Azerbaijani President Ilham Aliyev won almost 90 percent of the vote to secure another five-year term in the oil-rich Caspian state in an election boycotted by the only real opposition, the country’s central election committee said.
Aliyev, 46, son of the post-Soviet state’s former strong-arm ruler, grabbed 89.04 percent of the ballots, Russia’s Itar-Tass news agency quoted the commission as saying late on Wednesday after about 70 percent of the vote had been counted.
Authorities said there had been a high turnout of 75.65 percent, despite reports by European election monitors of widespread apathy among the country’s 4.8 million voters.
PHOTO: EPA
OBSERVERS
A thousand international observers were watching the vote on Wednesday, including nearly 400 from the Organization for Security and Cooperation in Europe, which was to publish its assessment yesterday.
In a first reaction after the polls closed, the observers said there had been no initial reports about grave problems. The country’s main opposition parties decried the elections as a farce and criticized systematic discrimination.

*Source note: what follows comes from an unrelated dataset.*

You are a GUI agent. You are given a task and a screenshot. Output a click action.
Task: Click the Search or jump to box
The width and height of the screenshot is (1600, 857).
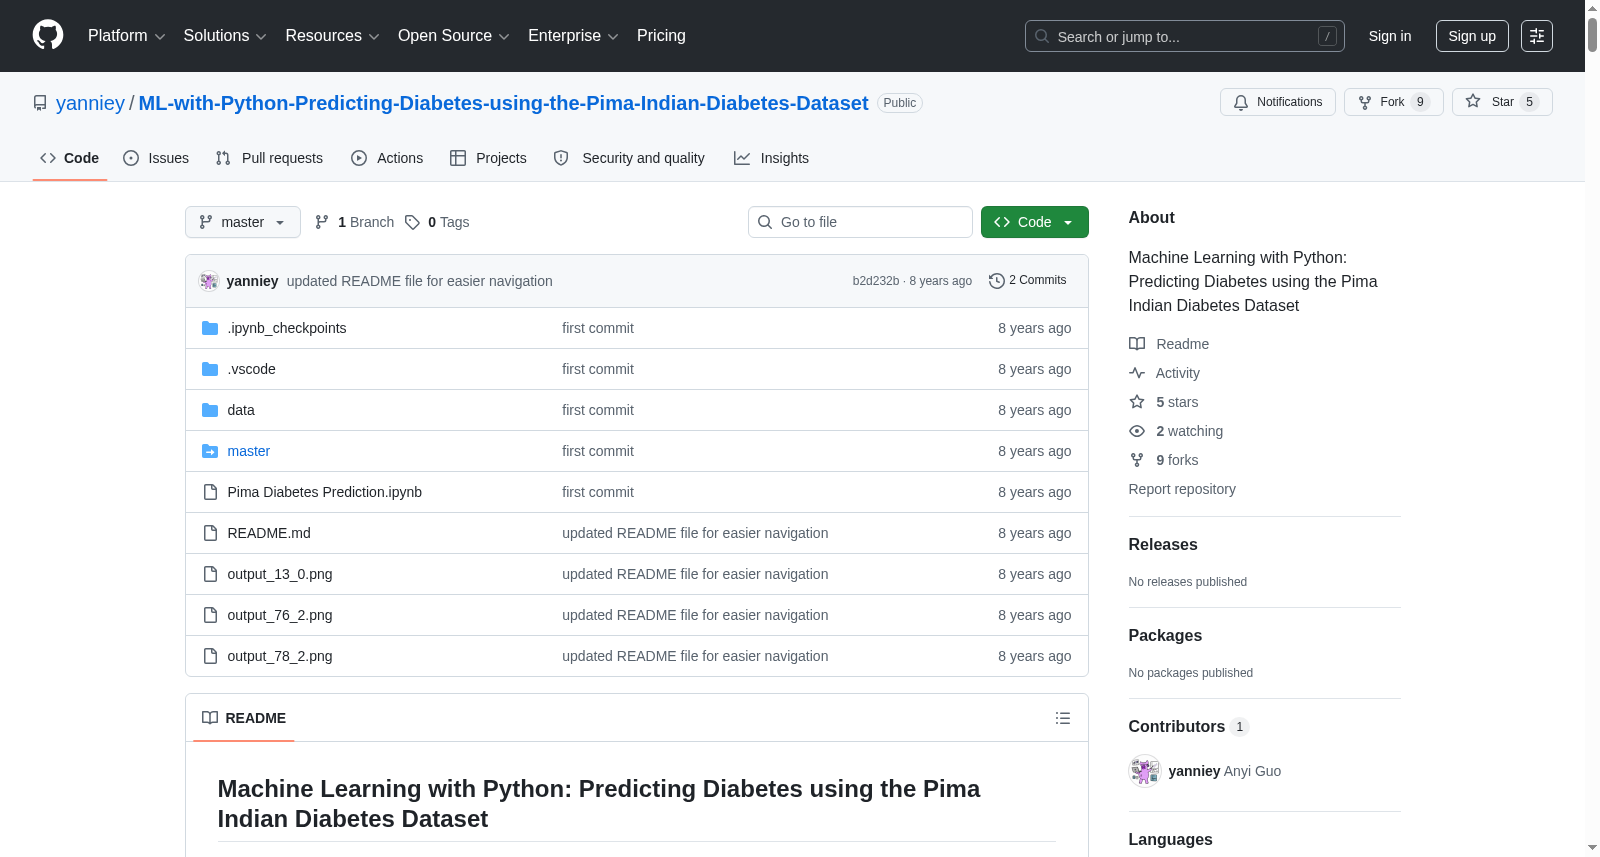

The six contestants joining Aliyev on Wednesday’s ballot were seen as mere place cards after the only opposition candidates who could have provided a ghost of a challenge boycotted the vote.
INTRIGUE
The only intrigue as the Central Asian nation voted on Wednesday was how Aliyev would keep up his balancing act between Moscow and Washington as both increase their jostling over Azerbaijan’s energy resources after Russia’s war with Georgia in August.
Azerbaijan is key to Washington’s policy of securing Caspian Sea oil and gas through the Baku-Tbilisi-Ceyhan pipeline, bypassing Russia.
Azerbaijan’s oil riches have yielded one of the world’s fastest- growing economies, with Aliyev reaping praise for infrastructure projects amid an astounding growth rate of more than 34 percent in 2006, the latest year from which statistics were available.